New satellite data analysis linked to eco insight
© BACI

New satellite data analysis linked to eco insight

A new project backed by Horizon 2020 is translating satellite data streams into novel ‘essential biodiversity variables’ by integrating ground-based observations.

The ‘BACI’ transdisciplinary project is expected to offer new insights into the functioning and state of ecosystems and biodiversity, enabling the user community to detect abrupt and transient changes of ecosystems and quantify the implications for regional biodiversity. Other key elements are attributing ecosystem transformations to societal transformations and developing a prototype early warning system for detecting disturbances at the interface of land ecosystems and atmosphere.

The project sees the integration of space and ground data to unravel new and fundamental relationships between space observations and ecosystem status. Modern machine-learning tools will be key to this effort, allowing for an effective exploitation of European data and deriving new essential ecosystem variables – in particular, novel essential biodiversity variables. These variables will in turn enable users to more easily interpret observed ecosystem and biodiversity changes.
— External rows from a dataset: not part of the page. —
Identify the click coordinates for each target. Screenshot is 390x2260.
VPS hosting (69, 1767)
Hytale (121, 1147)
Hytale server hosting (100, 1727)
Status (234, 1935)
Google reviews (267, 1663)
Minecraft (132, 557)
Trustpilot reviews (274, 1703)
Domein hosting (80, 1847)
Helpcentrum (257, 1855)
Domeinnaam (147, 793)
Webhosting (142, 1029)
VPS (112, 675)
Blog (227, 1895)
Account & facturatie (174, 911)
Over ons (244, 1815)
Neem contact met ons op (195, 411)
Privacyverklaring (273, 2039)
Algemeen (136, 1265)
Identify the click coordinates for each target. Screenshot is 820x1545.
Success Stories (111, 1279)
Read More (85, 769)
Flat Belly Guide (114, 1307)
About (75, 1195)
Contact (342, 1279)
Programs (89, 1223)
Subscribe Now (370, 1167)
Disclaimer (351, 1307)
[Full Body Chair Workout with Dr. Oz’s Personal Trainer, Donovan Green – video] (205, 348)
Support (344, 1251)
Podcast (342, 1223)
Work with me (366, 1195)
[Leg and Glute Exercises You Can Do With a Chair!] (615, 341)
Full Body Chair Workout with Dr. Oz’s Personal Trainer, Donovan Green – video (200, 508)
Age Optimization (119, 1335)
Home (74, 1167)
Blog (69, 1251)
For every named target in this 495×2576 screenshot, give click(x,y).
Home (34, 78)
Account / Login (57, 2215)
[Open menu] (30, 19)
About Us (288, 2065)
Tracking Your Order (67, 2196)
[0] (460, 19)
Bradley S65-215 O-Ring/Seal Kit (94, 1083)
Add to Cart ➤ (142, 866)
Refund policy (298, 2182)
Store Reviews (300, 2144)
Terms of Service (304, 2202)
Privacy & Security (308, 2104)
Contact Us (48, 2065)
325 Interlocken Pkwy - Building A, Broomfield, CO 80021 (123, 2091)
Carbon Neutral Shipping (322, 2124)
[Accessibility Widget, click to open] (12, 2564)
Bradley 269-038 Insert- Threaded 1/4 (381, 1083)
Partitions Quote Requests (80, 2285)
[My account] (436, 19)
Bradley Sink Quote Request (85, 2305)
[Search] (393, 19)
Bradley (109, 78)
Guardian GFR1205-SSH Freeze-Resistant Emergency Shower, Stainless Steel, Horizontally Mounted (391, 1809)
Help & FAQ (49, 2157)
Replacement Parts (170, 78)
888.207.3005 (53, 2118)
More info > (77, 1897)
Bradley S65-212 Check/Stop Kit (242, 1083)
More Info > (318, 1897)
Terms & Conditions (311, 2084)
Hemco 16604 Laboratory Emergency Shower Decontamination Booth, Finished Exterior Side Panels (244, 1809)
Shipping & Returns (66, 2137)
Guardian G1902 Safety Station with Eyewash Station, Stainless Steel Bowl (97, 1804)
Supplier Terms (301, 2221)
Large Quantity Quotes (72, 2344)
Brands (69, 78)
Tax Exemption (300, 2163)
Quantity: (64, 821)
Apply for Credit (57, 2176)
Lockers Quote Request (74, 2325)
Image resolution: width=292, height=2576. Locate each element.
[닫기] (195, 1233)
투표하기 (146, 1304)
A second component of BACI consists of building a system that automatically detects critical transitions in ecosystems and attributes these to transitions in the societal system. One of the goals is identifying hotspots of change within selected key regions in Europe and Africa, all of which are undergoing different societal-ecological transformations that might themselves be attributable to environmental change.

The BACI project brings together ten leading research and data processing institutions with the intention of contributing to international efforts to advance the monitoring of key properties required for an improved understanding of biodiversity patterns and transformations, as well as ecosystem functional properties. The project is co-ordinated by the Max Planck Institute for Biogeochemistry, Germany.